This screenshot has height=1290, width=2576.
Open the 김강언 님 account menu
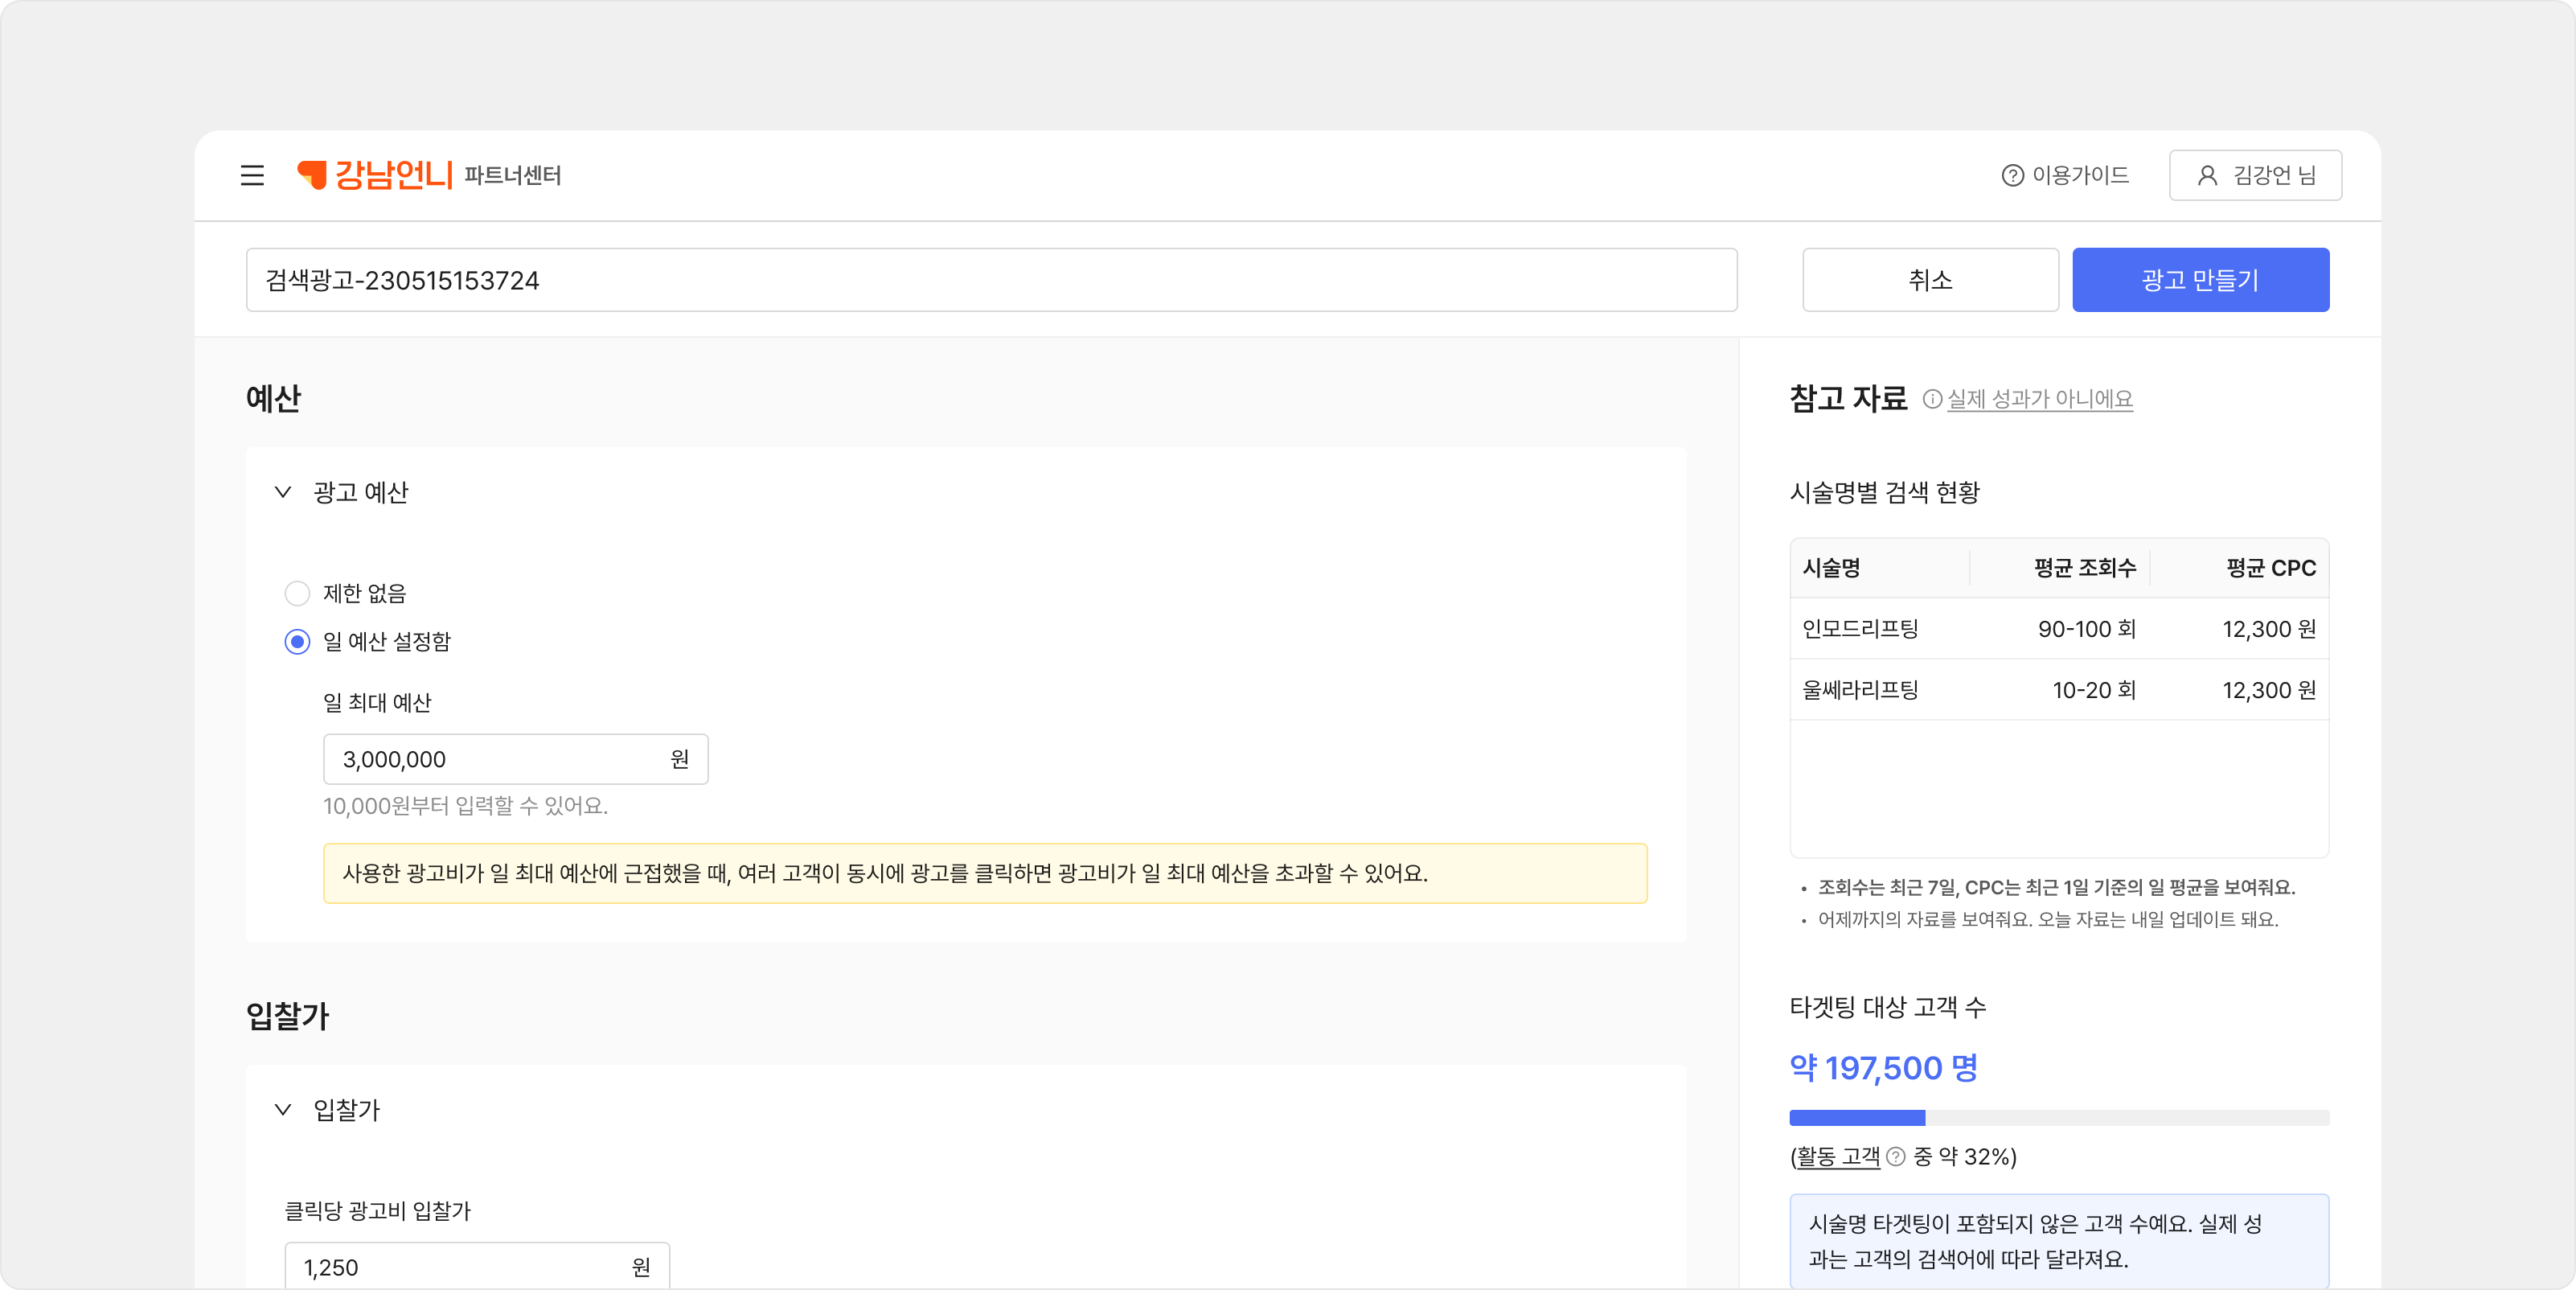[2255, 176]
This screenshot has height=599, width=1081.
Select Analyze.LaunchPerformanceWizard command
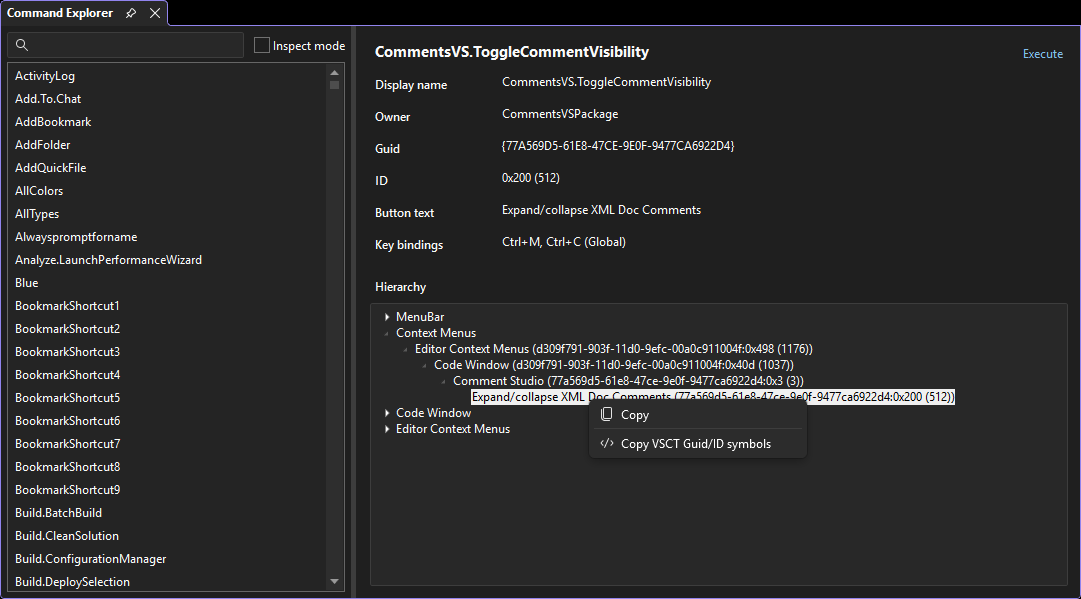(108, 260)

---+---

Can you rewrite the listing from the line containing "This screenshot has height=599, width=1081." through the end, changing "Select" to "Choose" and keeping everything else the same? Leave the pictures out of your answer.

This screenshot has height=599, width=1081.
Choose Analyze.LaunchPerformanceWizard command
(108, 260)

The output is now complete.